At work, in the office and at home, good relationships are keys to a happy, fulfilling life and a productive, satisfactory work environment. One of the main conclusions of the interesting 75-year longitudinal Harvard Grant Study on Adult Development of 268 people, is that “warmth of relationships throughout life have the greatest positive impact on ‘life satisfaction’.” Based on this study, a person could have a great career, wealth and good physical health, but what matters most for the happiness of people in life are good, supportive and sustainable relationships.
However, in any relationship tensions, conflicts and disagreements are only a natural dimension in any human interaction. The point is not to get rid of, to deny or to avoid problems or conflicts, but to manage them well. How? We can use appropriate styles in different situations and within the professional or professional relationships we have.
The five styles depend on three qualifiers: (i) the importance of the relationship for you; (ii) the efforts you want to invest; and (iii) how much time you are ready to spend. Keeping these three qualifiers in mind, the following five styles are suggested with the goal to create and to maintain a good, supportive and sustainable – meaning a long-lasting – relationship with another person, be it your colleague, client, partner or friend.
(0) Evading style
It means that you or the other, or both, are simply ignoring any issues between you two. With this style, people are usually passive and withdrawn, and attempt to avoid the issue. You both prefer to remain passive or to maintain neutrality rather than to engage. This style is appropriate when the issue at hand is of very little importance to you. It is the ‘zero’ level, as it requires not much effort, just to ignore and to look away.

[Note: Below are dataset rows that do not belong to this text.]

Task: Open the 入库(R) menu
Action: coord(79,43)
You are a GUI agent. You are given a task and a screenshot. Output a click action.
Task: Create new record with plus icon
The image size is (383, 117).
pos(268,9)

- There are two separate “I’s”, only a small and likely a decremental or degressive “We”, and the task is of little importance to you.
(1) Forceful style
With the forceful style, you push and insist to have your own way, regardless of the other. You need to be firm, strong-willed and to stand your ground, and for this, you need to be in a competitive spirit. So you are actually perceived as being forceful. How to act on this style? You need to be very clear, specific and explicit about your own wants and your position, and explain it to the other very well. You need this style when the task at hand is much more important to you than your relationship. When applying this style and forcing your position, your might want to note the other’s wishes or needs and to make sure that the emotional dimension is still somehow taken into consideration, as much as you can.

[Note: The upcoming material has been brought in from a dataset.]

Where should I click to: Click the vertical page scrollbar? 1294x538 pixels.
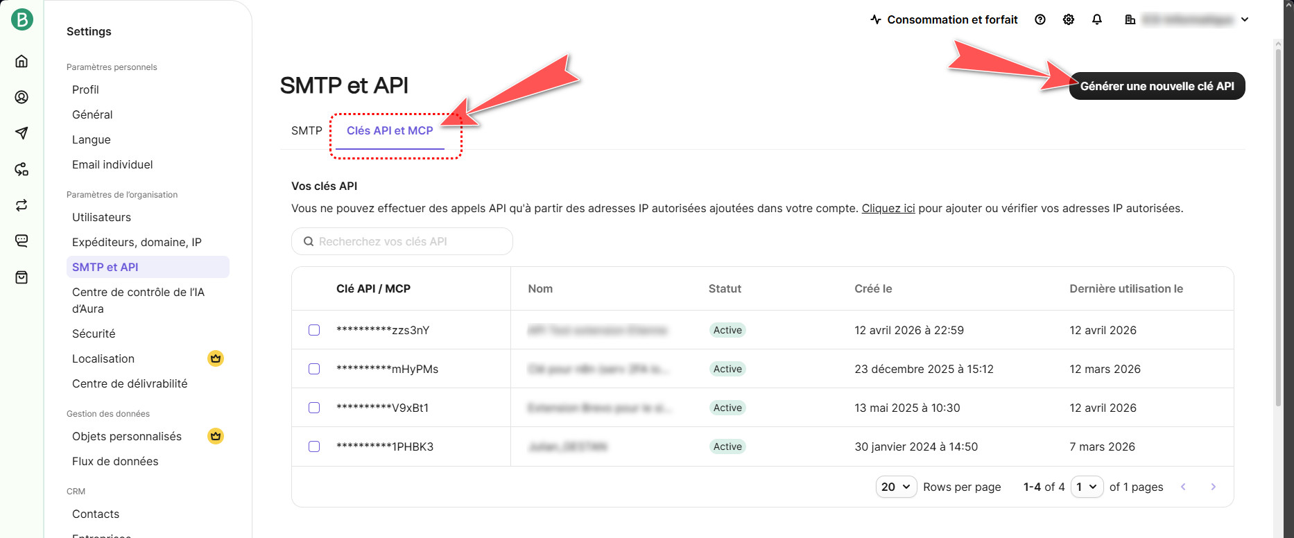(1278, 222)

- There is a big “I”, a small “You” and a little “We”, and for you the task is highly important.
(2) Pleasing style
With the pleasing style, you accommodate and give in to the others’ wishes. You get a solution that agrees completely or to a large degree to the wants of the other. How to act on this style? You first listen to the other, and although you might know exactly what you prefer, you consciously give up your position and accept what the other wishes. So you are actually perceived as being pleasant. This style is appropriate when the issue at hand is not very important to you, but you value your relationship a lot more. For this style, you need to have good listening skills and to be very understanding and empathetic.
- There is a little “I”, a stronger emphasis on the “You” and a little “We”, and for you the task is less important.
(3) Balanced style
With the balanced style, you partly give and partly take. You reach a balanced outcome and achieve a compromise, and thus a solution, which mostly satisfies and equally dissatisfies both sides, you and the other. The balanced style is like a ‘negotiation’. It focuses less on the emotional aspects and more on the facts and figures, or the quantitative, numerical issues. How to engage in the balanced style? It is more complicated and requires more of a skilful approach, to: (i) know what you need and you want; (ii) know your ‘bottom line’, i.e. the minimum result you would agree to; (iii) be very clear what your maximum and most preferred outcome is; and (iv) be ready to negotiate. You need this style when the task is important to you as well as the relationship. The result is balanced, as this is a win/lose for yourself, as well as a win/lose for the other.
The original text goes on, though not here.